PROBLEM DETAILS: Output each record exactly, excluding pictures.

Dataset entries:
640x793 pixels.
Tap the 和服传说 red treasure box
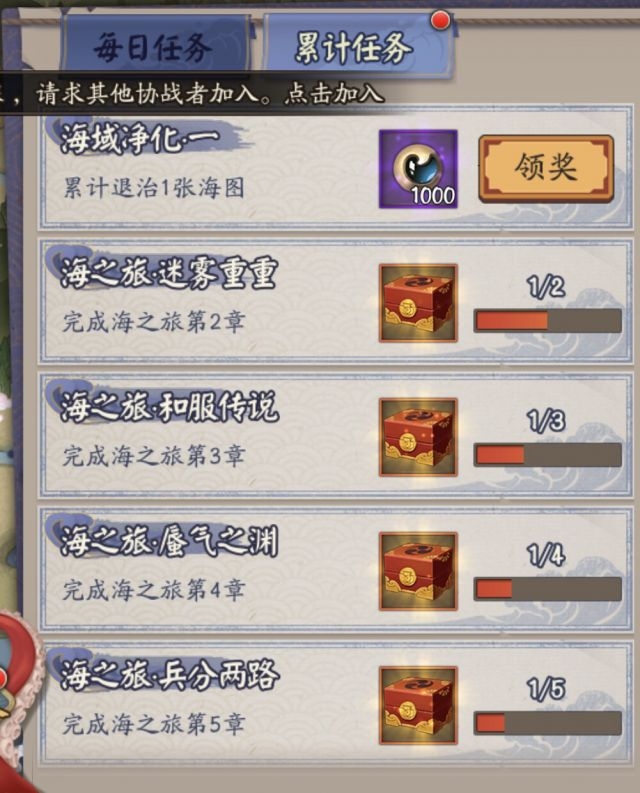(x=418, y=437)
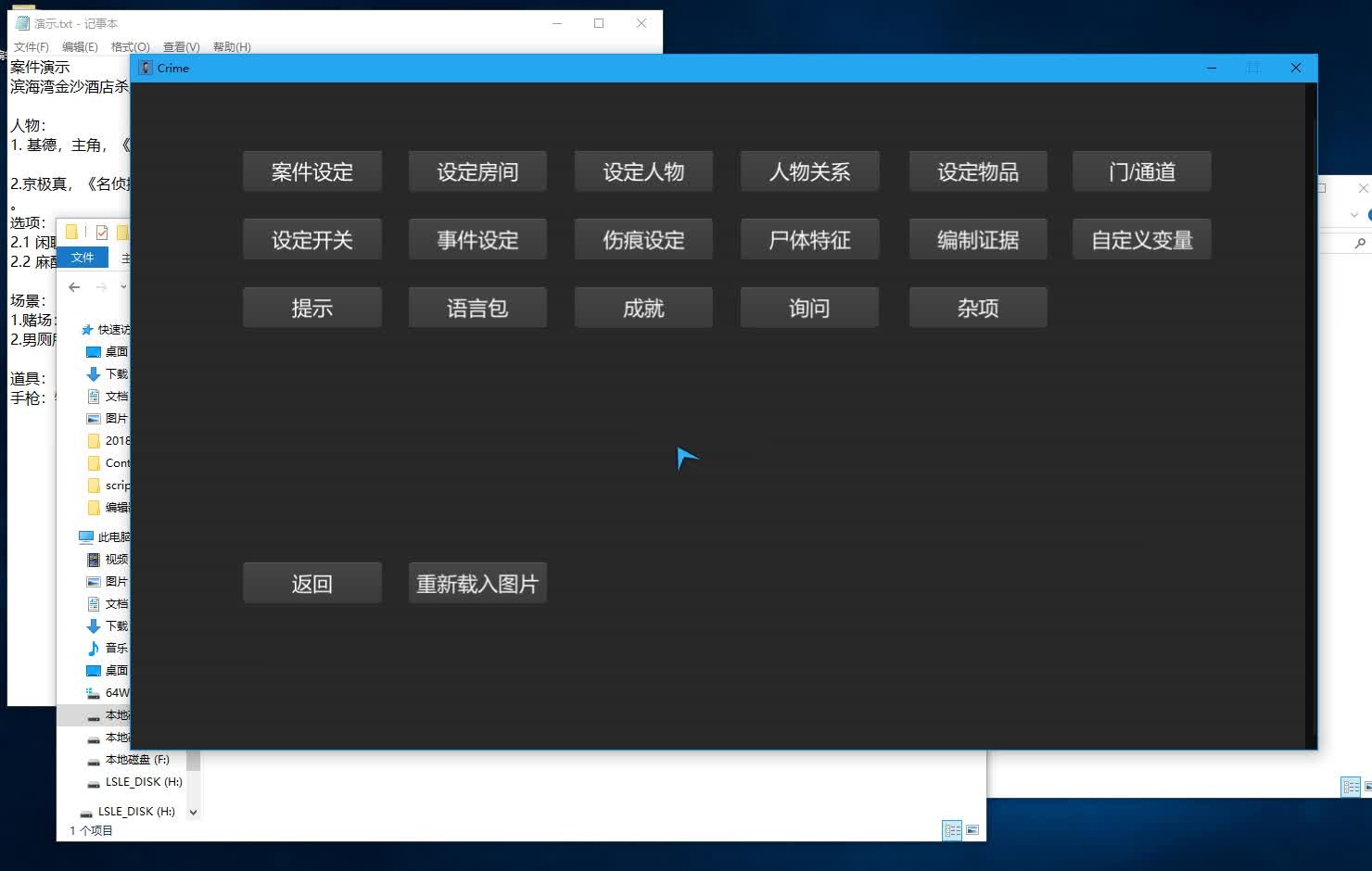Click the 设定人物 button

point(643,171)
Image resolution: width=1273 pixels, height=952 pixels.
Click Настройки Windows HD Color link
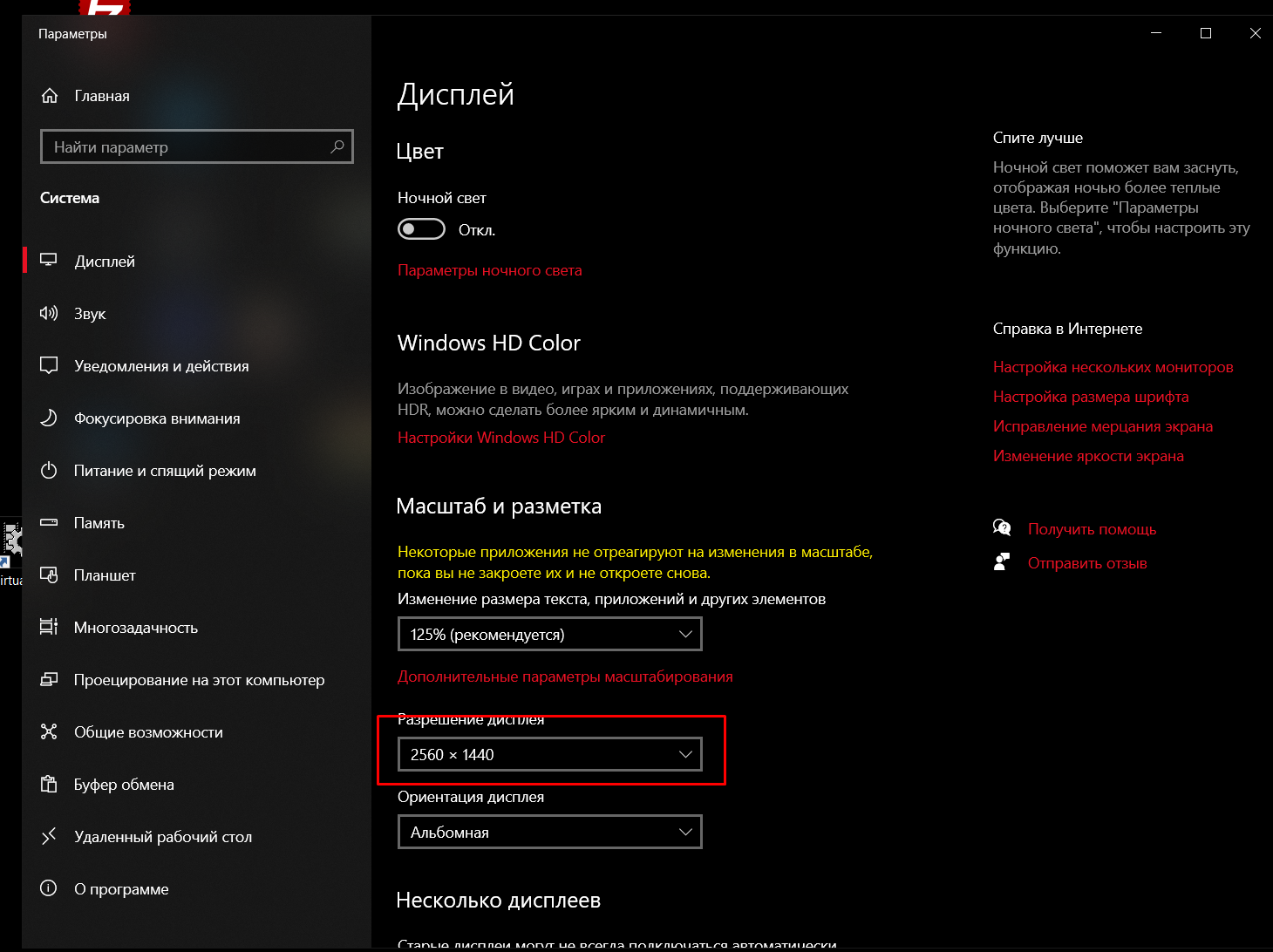(x=501, y=438)
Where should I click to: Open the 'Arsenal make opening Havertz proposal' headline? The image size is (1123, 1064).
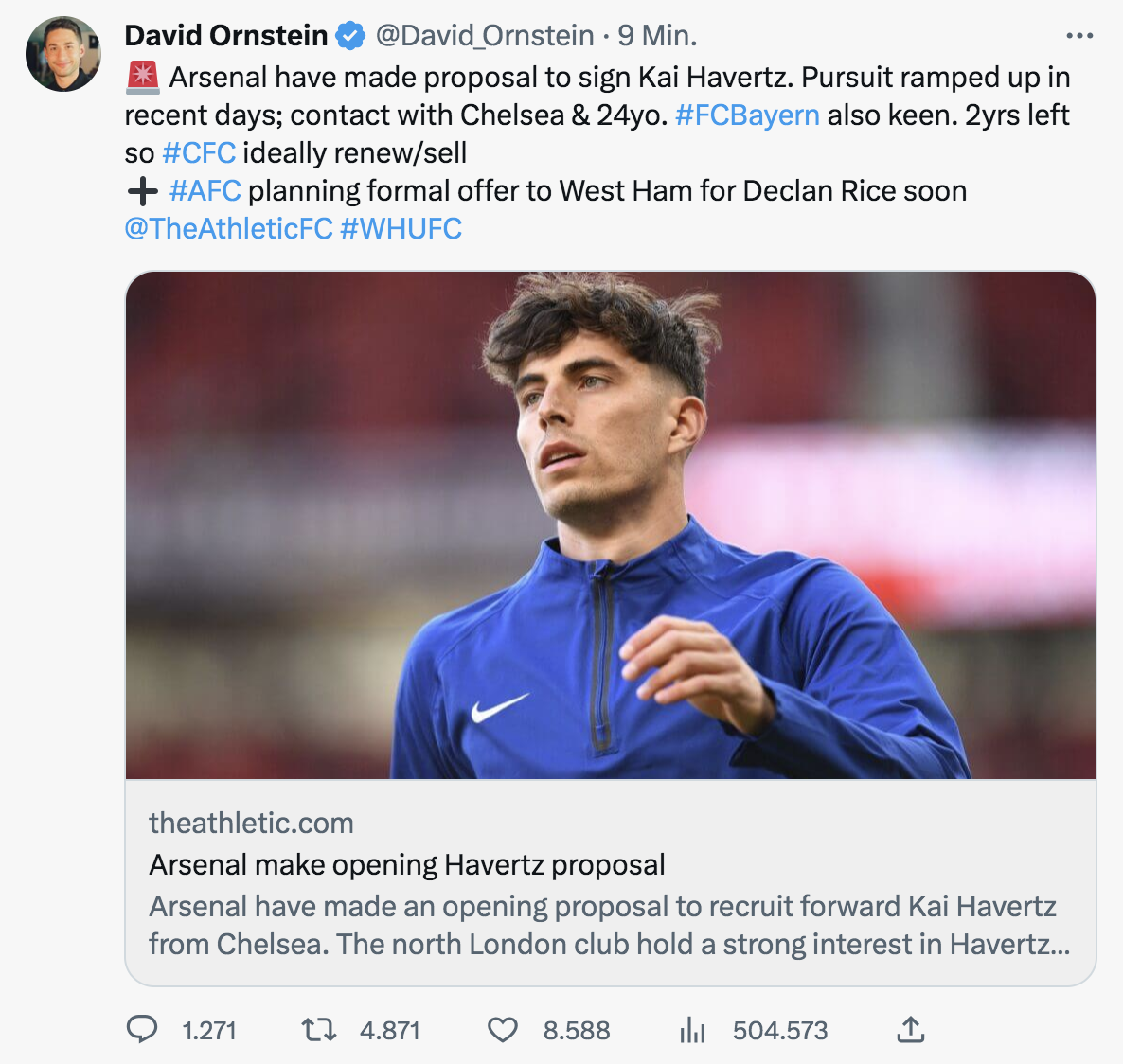pos(407,865)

OUTPUT BELOW:
640x793 pixels.
Tap the 和服传说 red treasure box
(x=418, y=437)
Click the 设定人物 button

point(643,171)
Image resolution: width=1273 pixels, height=952 pixels.
Click Настройки Windows HD Color link
(x=501, y=438)
Where should I click to: Open the 'Arsenal make opening Havertz proposal' headline? The image size is (1123, 1064).
pos(407,865)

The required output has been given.